# BEV-CLIP: Multi-modal BEV Retrieval Methodology for Complex Scene in Autonomous Driving

![method](figs/method.png "model arch")

## Abstract

The demand for the retrieval of complex scene data in autonomous driving is increasing, especially as passenger vehicles have been equipped with the ability to navigate urban settings, with the imperative to address long-tail scenarios. Meanwhile, under the pre-existing two dimensional image retrieval method, some problems may arise with scene retrieval, such as lack of global feature representation and sub-par text retrieval ability. To address these issues, we have proposed \textbf{BEV-CLIP}, the first multimodal BEV retrieval methodology that utilize descriptive text as an input to retrieve corresponding scenes. This methodology applies the semantic feature extraction abilities of a large language model (LLM) to facilitate zero-shot retrieval of extensive text descriptions, and incorporates semi-structured information from a knowledge graph to improve the semantic richness and variety of the language embedding. Our experiments result in 87.66\% accuracy on NuScenes dataset in text-to-BEV feature retrieval. The demonstrated cases in our paper support that our retrieval method is also indicated to be effective in identifying certain long-tail corner scenes.

## Installation

**a.Create a conda virtual environment**
```shell
conda create -n bev-clip python=3.8 -y
conda activate bev-clip
```

**b.

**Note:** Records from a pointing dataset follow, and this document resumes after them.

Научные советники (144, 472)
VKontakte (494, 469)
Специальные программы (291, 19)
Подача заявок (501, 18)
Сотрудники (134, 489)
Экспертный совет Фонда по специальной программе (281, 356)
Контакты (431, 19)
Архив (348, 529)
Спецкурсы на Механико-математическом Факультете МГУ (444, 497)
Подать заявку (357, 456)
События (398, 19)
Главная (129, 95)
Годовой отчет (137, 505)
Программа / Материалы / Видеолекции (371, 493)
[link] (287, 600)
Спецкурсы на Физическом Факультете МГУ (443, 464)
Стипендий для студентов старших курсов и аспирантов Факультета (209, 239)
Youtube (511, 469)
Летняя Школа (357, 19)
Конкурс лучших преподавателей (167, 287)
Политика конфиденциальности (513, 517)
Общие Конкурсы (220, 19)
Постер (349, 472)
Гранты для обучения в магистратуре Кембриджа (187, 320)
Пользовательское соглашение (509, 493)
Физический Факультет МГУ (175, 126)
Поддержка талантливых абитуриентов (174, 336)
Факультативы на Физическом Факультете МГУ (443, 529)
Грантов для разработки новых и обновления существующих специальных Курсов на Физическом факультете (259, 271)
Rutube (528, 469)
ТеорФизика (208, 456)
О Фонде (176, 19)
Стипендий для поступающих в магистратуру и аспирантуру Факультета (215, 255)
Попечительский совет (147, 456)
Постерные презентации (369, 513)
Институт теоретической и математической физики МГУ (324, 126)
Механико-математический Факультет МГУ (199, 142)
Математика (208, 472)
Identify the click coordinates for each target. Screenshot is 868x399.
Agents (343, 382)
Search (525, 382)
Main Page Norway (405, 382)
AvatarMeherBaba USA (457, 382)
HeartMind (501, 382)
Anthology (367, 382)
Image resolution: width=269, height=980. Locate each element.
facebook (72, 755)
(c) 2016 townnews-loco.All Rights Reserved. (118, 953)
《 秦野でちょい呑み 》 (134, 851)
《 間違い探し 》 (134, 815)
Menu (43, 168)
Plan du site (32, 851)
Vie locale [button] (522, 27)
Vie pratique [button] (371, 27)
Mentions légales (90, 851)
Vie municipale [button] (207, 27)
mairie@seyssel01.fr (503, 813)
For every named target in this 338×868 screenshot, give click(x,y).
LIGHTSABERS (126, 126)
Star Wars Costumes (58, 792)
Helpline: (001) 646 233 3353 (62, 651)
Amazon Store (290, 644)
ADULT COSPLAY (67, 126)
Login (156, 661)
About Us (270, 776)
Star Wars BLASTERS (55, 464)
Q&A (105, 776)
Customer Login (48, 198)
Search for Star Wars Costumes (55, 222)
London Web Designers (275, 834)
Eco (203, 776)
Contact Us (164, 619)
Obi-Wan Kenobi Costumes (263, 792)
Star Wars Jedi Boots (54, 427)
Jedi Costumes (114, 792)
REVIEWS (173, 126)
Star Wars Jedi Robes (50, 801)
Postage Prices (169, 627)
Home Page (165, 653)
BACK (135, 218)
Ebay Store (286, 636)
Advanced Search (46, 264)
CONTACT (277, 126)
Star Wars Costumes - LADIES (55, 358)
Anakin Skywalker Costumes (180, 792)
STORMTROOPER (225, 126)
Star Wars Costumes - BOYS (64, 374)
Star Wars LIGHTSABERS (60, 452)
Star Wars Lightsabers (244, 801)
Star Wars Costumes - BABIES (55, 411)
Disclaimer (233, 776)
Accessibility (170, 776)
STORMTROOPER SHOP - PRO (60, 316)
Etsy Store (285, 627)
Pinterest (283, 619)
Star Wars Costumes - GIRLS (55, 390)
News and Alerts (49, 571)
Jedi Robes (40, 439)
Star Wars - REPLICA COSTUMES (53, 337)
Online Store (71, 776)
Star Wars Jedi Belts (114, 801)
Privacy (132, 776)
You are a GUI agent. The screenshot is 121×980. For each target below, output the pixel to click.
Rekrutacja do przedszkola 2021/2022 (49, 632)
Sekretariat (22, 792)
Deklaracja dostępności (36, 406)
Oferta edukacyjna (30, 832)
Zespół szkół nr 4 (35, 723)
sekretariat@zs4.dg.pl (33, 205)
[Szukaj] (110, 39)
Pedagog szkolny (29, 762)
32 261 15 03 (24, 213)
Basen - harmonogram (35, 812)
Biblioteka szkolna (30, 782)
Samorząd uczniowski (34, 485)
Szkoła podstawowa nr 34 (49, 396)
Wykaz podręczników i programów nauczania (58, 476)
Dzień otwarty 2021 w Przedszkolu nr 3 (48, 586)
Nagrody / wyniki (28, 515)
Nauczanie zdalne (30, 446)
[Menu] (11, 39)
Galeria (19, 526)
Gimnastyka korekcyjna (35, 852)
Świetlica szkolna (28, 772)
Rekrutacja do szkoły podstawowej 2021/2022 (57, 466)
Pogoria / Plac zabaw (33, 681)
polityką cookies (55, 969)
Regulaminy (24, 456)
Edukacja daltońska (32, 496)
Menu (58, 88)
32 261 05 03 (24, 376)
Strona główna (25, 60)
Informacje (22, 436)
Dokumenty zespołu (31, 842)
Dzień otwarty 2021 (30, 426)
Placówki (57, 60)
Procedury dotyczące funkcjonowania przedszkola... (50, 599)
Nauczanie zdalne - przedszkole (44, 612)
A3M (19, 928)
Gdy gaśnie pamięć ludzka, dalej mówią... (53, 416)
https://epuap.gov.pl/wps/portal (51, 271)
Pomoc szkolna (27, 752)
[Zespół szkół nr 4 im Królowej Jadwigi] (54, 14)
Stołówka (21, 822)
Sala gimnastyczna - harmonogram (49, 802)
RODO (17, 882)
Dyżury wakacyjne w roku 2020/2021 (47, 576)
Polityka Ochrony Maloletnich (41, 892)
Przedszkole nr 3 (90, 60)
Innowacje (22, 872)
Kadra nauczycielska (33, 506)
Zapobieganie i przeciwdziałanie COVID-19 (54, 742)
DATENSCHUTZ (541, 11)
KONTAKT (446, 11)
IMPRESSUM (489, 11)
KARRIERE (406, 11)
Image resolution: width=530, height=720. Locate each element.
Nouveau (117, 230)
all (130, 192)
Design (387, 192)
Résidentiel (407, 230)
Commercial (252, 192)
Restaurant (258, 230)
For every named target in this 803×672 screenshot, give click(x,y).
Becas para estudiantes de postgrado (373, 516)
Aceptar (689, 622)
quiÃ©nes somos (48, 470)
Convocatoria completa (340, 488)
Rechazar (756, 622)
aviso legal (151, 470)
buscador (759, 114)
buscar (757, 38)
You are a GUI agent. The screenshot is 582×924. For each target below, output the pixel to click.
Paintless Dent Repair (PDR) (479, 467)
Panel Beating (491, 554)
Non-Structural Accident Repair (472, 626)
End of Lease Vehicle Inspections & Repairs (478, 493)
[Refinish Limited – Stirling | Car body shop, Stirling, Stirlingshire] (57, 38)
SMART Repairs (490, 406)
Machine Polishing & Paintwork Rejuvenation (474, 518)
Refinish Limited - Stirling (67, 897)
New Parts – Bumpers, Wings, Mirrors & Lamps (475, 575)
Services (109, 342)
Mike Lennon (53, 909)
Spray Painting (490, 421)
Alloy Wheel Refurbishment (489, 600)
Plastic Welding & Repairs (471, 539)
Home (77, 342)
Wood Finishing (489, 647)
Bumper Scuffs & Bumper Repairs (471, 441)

Install other requirements**
```shell
pip install -r requirements.txt
```

## Train and Test

**Training BEV-CLIP with Multi-GPU**

Our method requires offline production of bev features and caption files, please ensure you have prepared these data and NuScenes dataset

```bash
torchrun --nproc_per_node=$GPU_NUM \
    --nnodes=${NODE_NUM} \
    --node_rank=${RANK} \
    --master_addr=${MASTER_ADDR} \
    --master_port=${MASTER_PORT} \
    -m src.training.main \
    --dataset-type "bev" \
    --train-data "/path/to/train_caption.json" \
    --val-data "/path/to/val_caption.json" \
    --input_dir "/path/to/bev_features" \
    --batch-size 32 \
    --lr 1e-4 \
    --epochs 100 \
    --workers 4 \
    --logs /path/to/output_dir \
    --bev-eval-vis \
    --gather-with-grad \
    --change-text-encoder 'LoRA' \
    --use-scp \
    --knowledge-graph \
    --use-caption-loss \
```


**Testing BEV-CLIP with Single GPU**
```bash
python -m src.training.main \
    --dataset-type "bev" \
    --val-data "/path/to/val_caption.json" \
    --input_dir "/path/to/bev_features" \
    --batch-size 32 \
    --workers 8 \
    --resume "/path/to/resume" \
    --bev-eval-vis \
    --change-text-encoder 'LoRA' \
    --use-scp \
    --knowledge-graph \
    --use-caption-loss \
```


## Results
 We observe our best result on the combination of Llama2, LoRA, SCP, distmult knowledge graph embedding and caption generation head, which are the accuracy proportions of 85.78\% and 87.66\% on BEV-to-text rank@1 and text-to-BEV rank@1 respectively. And we have exceeded 99\% of accuracy for the remaining indicators, which out-performs the compared baseline method. These experimental results demonstrate that our proposed BEV-CLIP method can effectively solve the BEV retrieval problem. 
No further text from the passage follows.